→ ACTIONS TO TAKE
(1) From the Habits of Grace page, explain why people are being asked to keep physical distance from one another.
(2) List every way the Habits of Grace page gives for reaching the podcast.
(3) Resume the Habits of Grace page after its last line.

→ EXCERPTED PASSAGE
········

[March 23, 2020] As we learn how to adjust our lives given the reality of the coronavirus and the request to do our part to slow its spread by practicing social distancing, I invite you to join me each week to take a moment to cultivate a ‘habit of grace.’ A new video meditation will be posted on Mondays through May.
Now available: Presiding Bishop Michael B. Curry‘s weekly “Habits of Grace” meditations during the #COVID19 outbreak have been built into a new limited-series podcast offering from The Episcopal Church. Simply search “Habits of Grace” in your favorite podcast player, or follow one of the links below to popular apps.
(You can also simply ask your smart device to “Play Habits of Grace Podcast”)
Apple Podcasts: https://podcasts.apple.com/…/habits-of-grace-w…/id1503355070
Hello. This past week I came across two passages, one from the Bible, one a poem. The one in the Bible, I was just reading through parts of Matthew’s gospel and was reading through the Sermon on the Mount and got to chapter seven where Jesus says, “Do unto others as you would have them do unto you.”
In this time when we are all called to physically distance from each other, physical, not social, but physical isolation for the good of each other. I’m mindful of the words of Jesus when he said, “Do unto others as you would have them do unto you.” Maybe that’s a frame for having to live in a time of physical isolation.
The other thing that I came across was a poem. It was in an email from Thistle Farms, a ministry that many of us know, led by Becca Stevens. It was a poem called Pandemic*. It’s by a poet named Lynn Ungar, who’s also an ordained minister, and in the poem she says:
What if you thought of it
as the Jews consider the Sabbath—
the most sacred of times?

········

→ GIVEN INFORMATION

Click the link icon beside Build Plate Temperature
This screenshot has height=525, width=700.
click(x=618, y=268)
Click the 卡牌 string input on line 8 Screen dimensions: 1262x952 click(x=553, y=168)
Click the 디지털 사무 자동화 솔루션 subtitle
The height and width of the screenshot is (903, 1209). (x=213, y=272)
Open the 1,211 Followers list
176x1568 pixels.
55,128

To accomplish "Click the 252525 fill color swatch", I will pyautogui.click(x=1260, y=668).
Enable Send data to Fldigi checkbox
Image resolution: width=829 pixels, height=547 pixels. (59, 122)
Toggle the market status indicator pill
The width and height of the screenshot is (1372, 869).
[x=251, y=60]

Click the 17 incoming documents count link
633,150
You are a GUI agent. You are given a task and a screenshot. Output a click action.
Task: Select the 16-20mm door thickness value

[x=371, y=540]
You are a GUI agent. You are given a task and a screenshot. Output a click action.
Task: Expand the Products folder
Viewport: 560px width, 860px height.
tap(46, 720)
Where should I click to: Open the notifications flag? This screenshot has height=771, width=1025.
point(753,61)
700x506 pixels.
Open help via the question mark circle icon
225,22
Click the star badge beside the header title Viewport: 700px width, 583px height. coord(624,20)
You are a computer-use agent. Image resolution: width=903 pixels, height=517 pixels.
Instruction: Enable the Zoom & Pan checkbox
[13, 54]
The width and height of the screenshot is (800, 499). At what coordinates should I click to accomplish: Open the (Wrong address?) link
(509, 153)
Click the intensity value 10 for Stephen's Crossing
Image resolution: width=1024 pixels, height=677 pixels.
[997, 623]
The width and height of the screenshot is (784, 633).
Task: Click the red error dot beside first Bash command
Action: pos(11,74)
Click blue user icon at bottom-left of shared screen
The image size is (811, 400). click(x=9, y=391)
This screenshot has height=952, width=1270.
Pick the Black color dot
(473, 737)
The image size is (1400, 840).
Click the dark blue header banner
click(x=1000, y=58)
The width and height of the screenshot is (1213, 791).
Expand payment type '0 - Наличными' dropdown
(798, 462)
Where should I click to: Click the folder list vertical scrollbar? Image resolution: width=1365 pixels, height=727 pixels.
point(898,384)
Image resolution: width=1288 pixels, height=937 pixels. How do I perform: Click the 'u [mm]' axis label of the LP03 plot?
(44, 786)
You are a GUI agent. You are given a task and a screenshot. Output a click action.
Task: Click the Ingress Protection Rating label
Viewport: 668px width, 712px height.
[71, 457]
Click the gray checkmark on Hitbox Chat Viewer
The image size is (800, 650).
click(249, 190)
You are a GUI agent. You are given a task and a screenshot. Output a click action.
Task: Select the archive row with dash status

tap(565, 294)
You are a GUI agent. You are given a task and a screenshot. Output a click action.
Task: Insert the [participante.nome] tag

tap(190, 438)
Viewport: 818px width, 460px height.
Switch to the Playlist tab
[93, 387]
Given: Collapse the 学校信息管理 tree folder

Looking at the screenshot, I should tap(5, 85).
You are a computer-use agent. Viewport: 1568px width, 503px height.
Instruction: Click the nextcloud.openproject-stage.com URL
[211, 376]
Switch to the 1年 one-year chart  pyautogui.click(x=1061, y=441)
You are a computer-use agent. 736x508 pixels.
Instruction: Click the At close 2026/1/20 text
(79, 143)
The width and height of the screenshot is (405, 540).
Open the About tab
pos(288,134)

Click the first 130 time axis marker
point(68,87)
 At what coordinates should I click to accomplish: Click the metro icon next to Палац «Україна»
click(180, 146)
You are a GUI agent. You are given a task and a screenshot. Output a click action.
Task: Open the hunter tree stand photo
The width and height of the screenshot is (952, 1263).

········

→ SOLVED TASKS
(1) Physical distancing is meant to help slow the spread of the coronavirus. The page also calls it physical isolation "for the good of each other."

(2)
- Search "Habits of Grace" in your favorite podcast player.
- Follow one of the links to popular apps, such as Apple Podcasts.
- Ask your smart device to "Play Habits of Grace Podcast."

(3)
Cease from travel.
Cease from buying and selling.
Give up, just for now,
on trying to make the world
different than it is.
Sing. Pray. Touch only those
to whom you commit your life.
And when your body has become still,
reach out with your heart.
Know that we are connected
in ways that are terrifying and beautiful.
(You could hardly deny it now.)
Know that our lives
are in one another’s hands.
(Surely, that has become clear.)
Do not reach out your hands.
Reach out your heart.
Reach out your words.
Reach out all the tendrils
of compassion that move, invisibly,
where we cannot touch.
Promise this world your love–
for better or for worse,
in sickness and in health,
so long as we all shall live.
Have a blessed week. God love you and keep the faith.
*Used with permission of the author.
It is hard to believe that it’s been only a week since I wrote to you announcing that corporate worship gatherings were suspended through March 29 at St. James’ Church and throughout the Diocese of Maryland. It feels like it was a month ago, not one week. So much has happened in one week’s time. Suddenly we are being called to be the Church in a dramatically different world.
Today (Thursday, March 19th) our Bishop announced that through May 16 we will not hold public worship gatherings in the Diocese of Maryland. We are at a critical juncture with coronavirus, and it is important for us to not gather in large groups for the next 2 months. While we cannot gather for corporate worship in our church building, this means we will continue to be the Church in different ways.
Our current circumstance begs the question: what does it mean to be a church? When we can’t use our church building for corporate worship, can we still be a church? When our ability to gather together for worship is taken from us, can we still be a church? When we are unable to receive the Eucharistic sacrament, can we still be a church?
What is the essence of a church? The essence of a church is what happens when 2 or 3 are gathered together in the name of Christ, whether that gathering is in the same room or through a computer screen or over the phone. Jesus comes among us when we gather in his name. That’s when church happens, and in that ‘happening’ we are touched, transformed, loved, lifted up, strengthened, made one – we are the Church.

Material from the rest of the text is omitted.